There is an interesting ethical conundrum at the heart of this sort of discussion: how green are *you* willing to go? would you sacrifice vanity to green ethics? and looks–willing to look older faster? willing to mess up your skin? willing to cause yourself damage, and indeed risk your life–which is a very real possibility, with sunscreen and skin cancer? at what point do you draw the line between the survival of the whole ecosystem and planet, and your own survival as an individual?
I’m kind of cheating, as there are ways around some of these questions. They’re all hypothetical, contingent, a question of probabilities (which, in logic, changes the formal rules slightly–and these kinds of question lend themselves well to predicate logic… I digress…). They could be answered on the basis of belief / blind faith and willingness to martyr oneself. I happen to think (note: *thought* not belief) that is silly.
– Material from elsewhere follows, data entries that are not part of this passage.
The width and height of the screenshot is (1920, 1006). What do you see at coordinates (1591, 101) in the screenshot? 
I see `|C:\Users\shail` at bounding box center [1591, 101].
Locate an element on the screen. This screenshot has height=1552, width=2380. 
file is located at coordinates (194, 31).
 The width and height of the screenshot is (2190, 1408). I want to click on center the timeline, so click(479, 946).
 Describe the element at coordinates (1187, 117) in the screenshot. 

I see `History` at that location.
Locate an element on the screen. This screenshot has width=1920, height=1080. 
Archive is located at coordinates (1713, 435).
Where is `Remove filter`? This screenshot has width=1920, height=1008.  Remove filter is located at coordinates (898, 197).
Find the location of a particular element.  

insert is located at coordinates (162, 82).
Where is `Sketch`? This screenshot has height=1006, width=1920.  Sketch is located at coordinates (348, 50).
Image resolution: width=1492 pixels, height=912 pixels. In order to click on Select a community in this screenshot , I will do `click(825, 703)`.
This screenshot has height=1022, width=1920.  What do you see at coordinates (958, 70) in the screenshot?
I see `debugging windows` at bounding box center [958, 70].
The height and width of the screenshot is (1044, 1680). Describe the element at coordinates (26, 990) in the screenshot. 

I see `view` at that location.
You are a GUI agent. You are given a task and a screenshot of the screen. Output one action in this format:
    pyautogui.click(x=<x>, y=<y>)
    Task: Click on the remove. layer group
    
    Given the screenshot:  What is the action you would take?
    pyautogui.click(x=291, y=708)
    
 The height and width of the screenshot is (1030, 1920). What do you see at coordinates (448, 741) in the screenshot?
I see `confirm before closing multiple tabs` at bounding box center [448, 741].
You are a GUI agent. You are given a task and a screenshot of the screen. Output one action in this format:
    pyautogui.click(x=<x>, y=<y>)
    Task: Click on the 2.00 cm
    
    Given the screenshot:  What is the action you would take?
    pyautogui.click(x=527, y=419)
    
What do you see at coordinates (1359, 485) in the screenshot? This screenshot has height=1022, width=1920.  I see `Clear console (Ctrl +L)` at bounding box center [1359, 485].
I would answer that I’ll try anything, within reason, in case it works. That includes green things and non-green things. This is the only possible approach that is rational; and empirical, scientific, and the only way to acquire
full proper actual true knowledge.
I, for one, use sunscreens that are tested in labs, by scientists, properly. This includes some greener ones but also less-green ones (though ticking other ethical boxes): currently BurnOut, Blue Lizard, Fallene CoTZ, and Vanicream. I care about sunscreen, because I’m naturally high-risk and have already had a scare. Zinc oxide is one of the best filters around for full-spectrum protection, UVA and B; as tested by white-coated people in shiny labs. I’ve been using sunscreens since about 1976, and almost all the sunscreens have been all-physical, simply because that’s what my skin can handle (medically). That’s included a lot of “greener” ones, especially in periods (such as now) when mainstream larger-scale manufacturers were more interested in fashion than (my sort of) sensitive skin; it’s also included less-green, or even entirely labby. An extreme example being sunscreen that I had on prescription, made up for me by a compounding chemist, when in the UK, after the last commercially-available all-physical sunscreen I could use without reaction, E45, was discontinued.
There are other ways to do good and be green that do at least as much good, probably more, than only buying “green” skincare and cosmetics. Food. Reuse, refuse, reduce, recycle, renew. Charity donations. Volunteering.
Including volunteering as a human guinea-pig for cosmetic, skincare, etc. companies. Putting one’s money where one’s mouth is on the cruelty-free front; supporting businesses that test on people, and especially those that actively seek out sensitive-skinned subjects; Doing One’s Bit for other people; and nicely combining science with green (and other) ethics.